• Supplied data:
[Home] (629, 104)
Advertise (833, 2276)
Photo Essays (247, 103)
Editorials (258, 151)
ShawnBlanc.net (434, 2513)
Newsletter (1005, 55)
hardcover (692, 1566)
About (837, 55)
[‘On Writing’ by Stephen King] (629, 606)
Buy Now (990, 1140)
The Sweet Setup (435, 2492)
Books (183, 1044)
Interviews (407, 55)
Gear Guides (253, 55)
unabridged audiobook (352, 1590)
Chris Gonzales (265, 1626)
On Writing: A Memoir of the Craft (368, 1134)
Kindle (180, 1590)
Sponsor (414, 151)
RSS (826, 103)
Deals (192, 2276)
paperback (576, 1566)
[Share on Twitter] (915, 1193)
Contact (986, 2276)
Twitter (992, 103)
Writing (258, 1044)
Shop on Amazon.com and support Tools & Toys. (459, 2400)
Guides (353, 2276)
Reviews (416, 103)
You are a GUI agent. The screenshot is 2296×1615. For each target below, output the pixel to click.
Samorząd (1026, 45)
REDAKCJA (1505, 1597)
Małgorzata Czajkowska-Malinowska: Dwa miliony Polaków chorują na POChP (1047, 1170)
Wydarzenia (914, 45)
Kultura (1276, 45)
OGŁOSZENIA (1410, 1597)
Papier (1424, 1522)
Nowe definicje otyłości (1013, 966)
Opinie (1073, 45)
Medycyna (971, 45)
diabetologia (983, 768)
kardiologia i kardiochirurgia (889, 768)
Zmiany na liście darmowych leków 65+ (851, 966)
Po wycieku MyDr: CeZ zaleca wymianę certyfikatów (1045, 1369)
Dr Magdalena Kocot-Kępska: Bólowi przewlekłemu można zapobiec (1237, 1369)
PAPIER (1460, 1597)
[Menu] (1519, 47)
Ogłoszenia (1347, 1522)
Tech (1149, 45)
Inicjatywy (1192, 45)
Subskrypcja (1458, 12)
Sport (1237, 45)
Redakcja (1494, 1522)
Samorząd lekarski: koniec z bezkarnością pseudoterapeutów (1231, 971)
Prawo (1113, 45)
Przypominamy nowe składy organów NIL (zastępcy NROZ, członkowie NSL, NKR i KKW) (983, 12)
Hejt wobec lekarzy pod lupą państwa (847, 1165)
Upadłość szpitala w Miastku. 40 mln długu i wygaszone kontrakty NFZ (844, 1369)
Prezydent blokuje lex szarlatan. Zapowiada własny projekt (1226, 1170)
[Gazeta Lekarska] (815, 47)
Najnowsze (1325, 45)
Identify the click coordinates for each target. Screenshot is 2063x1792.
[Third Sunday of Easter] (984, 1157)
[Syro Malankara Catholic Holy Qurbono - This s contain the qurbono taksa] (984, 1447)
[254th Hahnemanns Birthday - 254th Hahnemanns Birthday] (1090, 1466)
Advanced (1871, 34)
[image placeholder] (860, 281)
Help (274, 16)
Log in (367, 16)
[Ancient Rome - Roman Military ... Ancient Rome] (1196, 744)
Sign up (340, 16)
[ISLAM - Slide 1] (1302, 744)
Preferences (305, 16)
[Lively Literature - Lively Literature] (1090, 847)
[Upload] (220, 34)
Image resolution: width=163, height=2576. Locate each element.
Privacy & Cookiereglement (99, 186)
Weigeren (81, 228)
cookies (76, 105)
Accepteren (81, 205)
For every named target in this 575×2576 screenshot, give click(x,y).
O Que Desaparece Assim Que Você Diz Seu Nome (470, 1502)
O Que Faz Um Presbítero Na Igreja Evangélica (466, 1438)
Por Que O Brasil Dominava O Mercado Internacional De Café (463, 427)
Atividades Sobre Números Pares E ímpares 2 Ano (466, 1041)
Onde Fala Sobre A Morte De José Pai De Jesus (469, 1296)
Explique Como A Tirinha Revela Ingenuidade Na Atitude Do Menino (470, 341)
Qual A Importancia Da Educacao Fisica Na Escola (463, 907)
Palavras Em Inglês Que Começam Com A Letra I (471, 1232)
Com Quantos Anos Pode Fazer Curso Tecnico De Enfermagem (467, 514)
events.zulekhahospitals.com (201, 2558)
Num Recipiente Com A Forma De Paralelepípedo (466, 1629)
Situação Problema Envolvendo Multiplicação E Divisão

• Problem requirements: Scan the listing for the string "click", then copy every line where it appears.

• Reply:
You are a GUI agent. The screenshot is 2296×1615. For each target below, output the pixel to click.
Identify the click coordinates for each target. Screenshot is 2063x1792.
For every named target in this 575×2576 screenshot, give click(x,y).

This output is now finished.